Gene knockout: A gene knockout (KO) is a genetic technique in which an organism is engineered to carry genes that have been made inoperative. However, KO can also refer to the gene that is knocked out or the organism that carries the gene knockout. Those organisms carrying such genes are known as knockout organisms or simple knockouts. In summary, KO is an organism in which a single gene of choice or interest is either inactivated or knockout in a manner that leaves all other genes unaffected and the best way to delineate the function of gene by homologous recombination method. The removed gene from the cell's DNA is impossible to be expressed. There will be absolutely none of the gene product in the cell.
Difference between gene knock in and knockout: Gene knock in is the opposite of gene knockout, hence the name. It involves replacing genes with new ones or even inserting the new ones without removing existing ones. This is also done with restriction enzymes. Gene knock in-introduce a new gene to your cell's DNA, which wasn't there before. This means there will now be a new gene product in your cell that wasn't there before. While, gene knockout is removing a gene from the cell's DNA so that it is impossible for it to be expressed. There will be absolutely none of the gene product in the cell.

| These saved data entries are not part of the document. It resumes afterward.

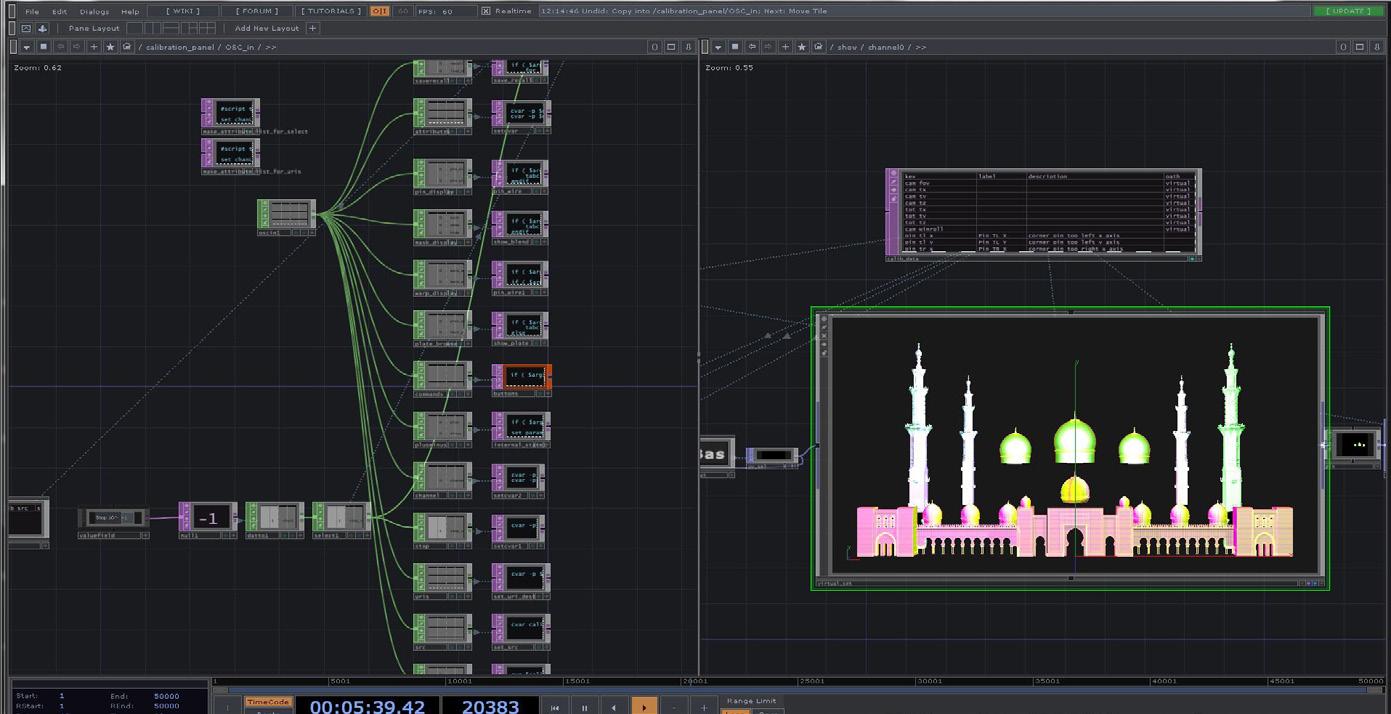Open the Edit menu
The image size is (1391, 714).
coord(60,11)

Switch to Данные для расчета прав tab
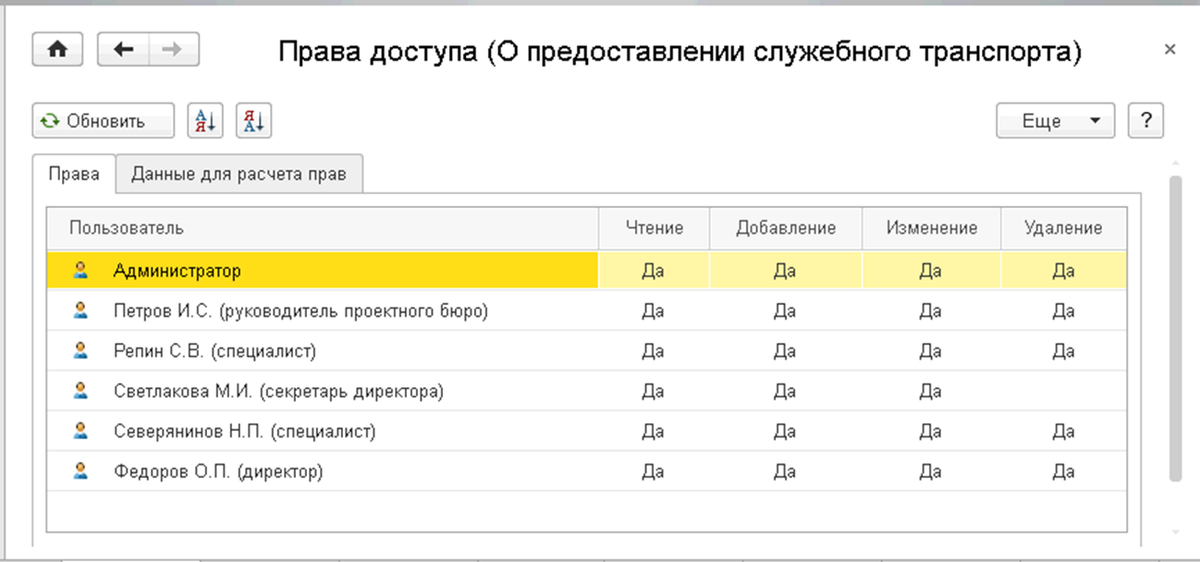point(239,174)
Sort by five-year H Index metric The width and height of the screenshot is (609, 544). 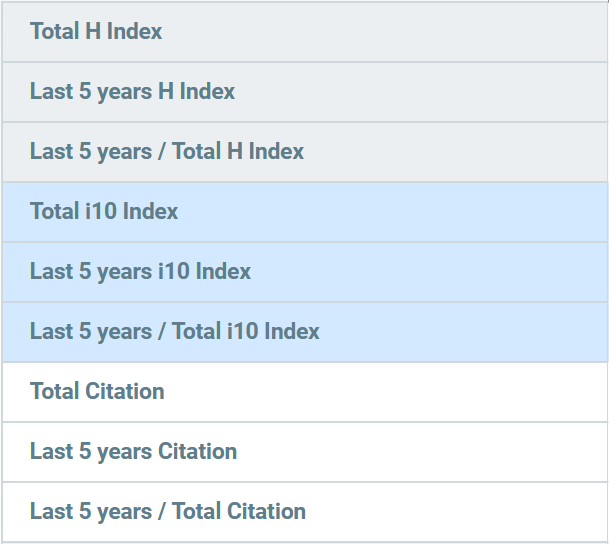[x=132, y=92]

Some knock in strategies rely on the use of gene vectors with flanking sequences, termed loxP, that on exposure to an enzyme called Cre recombinase undergo reciprocal recombination, leading to the deletion of the intervening DNA. For example, a gene-targeting vector is constructed to delete a specific exon of a gene in embryonic stem cells. Several kilobases of DNA on either side of the target gene are cloned around a drug-selection marker. After the cloned DNA is introduced into the stem cells, positive and negative drug selection occurs in culture. The left panel shows a targeting vector that was constructed with loxP sequences flanking the positive drug-selection gene. Cre recombinase can delete the DNA sequence between the loxP sites, thereby deleting a specific gene in the embryonic stem cells.
Fig 1. Gene knockout and knock in mice.
Knock in mice are generated by replacement of an endogenous exon with one harboring a mutation of interest. The gene-targeting strategy is similar to that used for knockout mice, except that a replacement exon is exchanged with the endogenous exon. Cre-loxP strategies can delete most traces of the targeting vector. Once the desired stem-cell clone is selected, it is injected into a blastocyst, which is implanted into the uterus of a foster mother. If the gene-targeted stem cells contribute to germ cells in the chimeric mice, subsequent offspring will harbor the gene-targeted mutation (germ-line transmission). Knock in of segments of the human immunoglobulin gene into mouse genome enables mice to produce therapeutically useful humanized antibodies.
1. JP Manis. Knock Out, Knock In, Knock Down-Genetically Manipulated Mice and the Nobel Prize. N Engl J Med. 2007 Dec 13;357(24):2426-9.